Department of Public Health, Environment, and Society, London School of Hygiene & Tropical Medicine, London, UK; Centre on Climate Change and Planetary Health, London School of Hygiene & Tropical Medicine, London, UK; Centre for Statistical Methodology, London School of Hygiene & Tropical Medicine, London, UK.
Department of Public Health, Environment, and Society, London School of Hygiene & Tropical Medicine, London, UK.
Lancet Planet Health. 2022 Jul;6(7):e557-e564. doi: 10.1016/S2542-5196(22)00138-3.
Epidemiological literature on the health risks associated with non-optimal temperature has mostly reported average estimates across large areas or specific population groups. However, the heterogeneous distribution of drivers of vulnerability can result in local differences in health risks associated with heat and cold. We aimed to analyse the association between ambient air temperature and all-cause mortality across England and Wales and characterise small scale patterns in temperature-related mortality risks and impacts.
We performed a country-wide small-area analysis using data on all-cause mortality and air temperature for 34 753 lower super output areas (LSOAs) within 348 local authority districts (LADs) across England and Wales between Jan 1, 2000, and Dec 31, 2019. We first performed a case time series analysis of LSOA-specific and age-specific mortality series matched with 1 × 1 km gridded temperature data using distributed lag non-linear models, and then a repeated-measure multivariate meta-regression to pool LAD-specific estimates using area-level climatological, socioeconomic, and topographical predictors.
The final analysis included 10 716 879 deaths from all causes.
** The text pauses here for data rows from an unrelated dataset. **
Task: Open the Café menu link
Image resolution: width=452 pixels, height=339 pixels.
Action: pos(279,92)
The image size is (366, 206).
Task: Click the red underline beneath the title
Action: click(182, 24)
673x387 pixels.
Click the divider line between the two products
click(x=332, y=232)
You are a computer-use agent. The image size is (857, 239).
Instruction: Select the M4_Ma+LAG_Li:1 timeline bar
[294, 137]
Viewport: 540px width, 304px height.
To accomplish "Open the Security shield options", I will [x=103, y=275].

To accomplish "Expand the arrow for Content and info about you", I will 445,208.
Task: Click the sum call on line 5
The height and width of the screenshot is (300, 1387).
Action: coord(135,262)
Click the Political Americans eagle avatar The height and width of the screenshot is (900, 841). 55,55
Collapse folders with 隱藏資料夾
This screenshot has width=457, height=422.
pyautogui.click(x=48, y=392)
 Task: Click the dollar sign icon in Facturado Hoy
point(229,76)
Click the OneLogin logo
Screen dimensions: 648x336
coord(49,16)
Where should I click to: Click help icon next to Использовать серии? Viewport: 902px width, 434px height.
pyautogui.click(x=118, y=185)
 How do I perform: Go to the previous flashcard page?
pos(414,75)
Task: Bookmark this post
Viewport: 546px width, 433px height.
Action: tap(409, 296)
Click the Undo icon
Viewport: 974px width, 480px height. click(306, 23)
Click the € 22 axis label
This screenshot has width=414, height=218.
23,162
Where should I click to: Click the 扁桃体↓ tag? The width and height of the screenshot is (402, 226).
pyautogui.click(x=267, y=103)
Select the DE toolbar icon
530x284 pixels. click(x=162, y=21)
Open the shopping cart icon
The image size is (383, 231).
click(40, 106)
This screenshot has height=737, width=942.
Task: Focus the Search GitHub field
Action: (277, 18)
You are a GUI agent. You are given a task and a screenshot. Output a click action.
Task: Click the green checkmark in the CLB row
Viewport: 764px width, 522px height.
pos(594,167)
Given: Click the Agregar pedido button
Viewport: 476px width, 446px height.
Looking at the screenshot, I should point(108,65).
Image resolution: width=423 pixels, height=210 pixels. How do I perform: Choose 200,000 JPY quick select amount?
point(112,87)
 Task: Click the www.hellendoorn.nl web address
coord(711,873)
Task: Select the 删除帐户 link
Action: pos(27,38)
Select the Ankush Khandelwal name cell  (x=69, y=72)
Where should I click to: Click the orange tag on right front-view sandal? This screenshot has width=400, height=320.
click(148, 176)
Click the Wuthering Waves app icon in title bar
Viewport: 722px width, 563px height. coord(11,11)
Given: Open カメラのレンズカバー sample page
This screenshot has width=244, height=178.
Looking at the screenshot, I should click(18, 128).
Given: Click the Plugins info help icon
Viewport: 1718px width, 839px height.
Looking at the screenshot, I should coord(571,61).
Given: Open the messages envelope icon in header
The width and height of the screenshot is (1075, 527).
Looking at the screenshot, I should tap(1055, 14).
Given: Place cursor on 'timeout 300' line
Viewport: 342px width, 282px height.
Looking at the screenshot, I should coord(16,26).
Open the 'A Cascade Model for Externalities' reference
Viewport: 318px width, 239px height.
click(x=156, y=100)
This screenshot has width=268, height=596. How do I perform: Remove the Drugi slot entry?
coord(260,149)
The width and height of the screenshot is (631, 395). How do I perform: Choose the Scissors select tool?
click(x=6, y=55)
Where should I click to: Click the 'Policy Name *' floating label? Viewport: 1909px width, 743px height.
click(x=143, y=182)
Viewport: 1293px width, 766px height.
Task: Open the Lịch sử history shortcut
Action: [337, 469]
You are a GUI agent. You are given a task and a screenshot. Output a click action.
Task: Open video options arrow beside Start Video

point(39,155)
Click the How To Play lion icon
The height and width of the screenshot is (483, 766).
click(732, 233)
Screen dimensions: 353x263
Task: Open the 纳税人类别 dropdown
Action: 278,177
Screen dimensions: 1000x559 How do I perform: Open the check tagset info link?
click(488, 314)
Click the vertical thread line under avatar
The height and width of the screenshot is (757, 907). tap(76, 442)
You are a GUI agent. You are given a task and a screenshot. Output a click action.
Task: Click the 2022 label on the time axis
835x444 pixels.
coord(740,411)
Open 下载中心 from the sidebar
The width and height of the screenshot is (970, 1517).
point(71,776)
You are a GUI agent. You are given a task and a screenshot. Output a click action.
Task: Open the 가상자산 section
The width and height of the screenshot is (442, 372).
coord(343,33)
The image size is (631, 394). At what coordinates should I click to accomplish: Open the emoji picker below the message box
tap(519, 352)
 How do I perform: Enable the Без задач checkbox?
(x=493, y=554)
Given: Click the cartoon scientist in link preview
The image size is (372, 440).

The small-area assessment estimated that each year in England and Wales, there was on average 791 excess deaths (empirical 95% CI 611-957) attributable to heat and 60 573 (55 796-65 145) attributable to cold, corresponding to standardised excess mortality rates of 1·57 deaths (empirical 95% CI 1·21-1·90) per 100 000 person-years for heat and 122·34 deaths (112·90-131·52) per 100 000 person-years for cold. The risks increased with age and were highly heterogeneous geographically, with the minimum mortality temperature ranging from 14·9°C to 22·6°C. Heat-related mortality was higher in urban areas, whereas cold-related mortality showed a more nuanced geographical pattern and increased risk in areas with greater socioeconomic deprivation.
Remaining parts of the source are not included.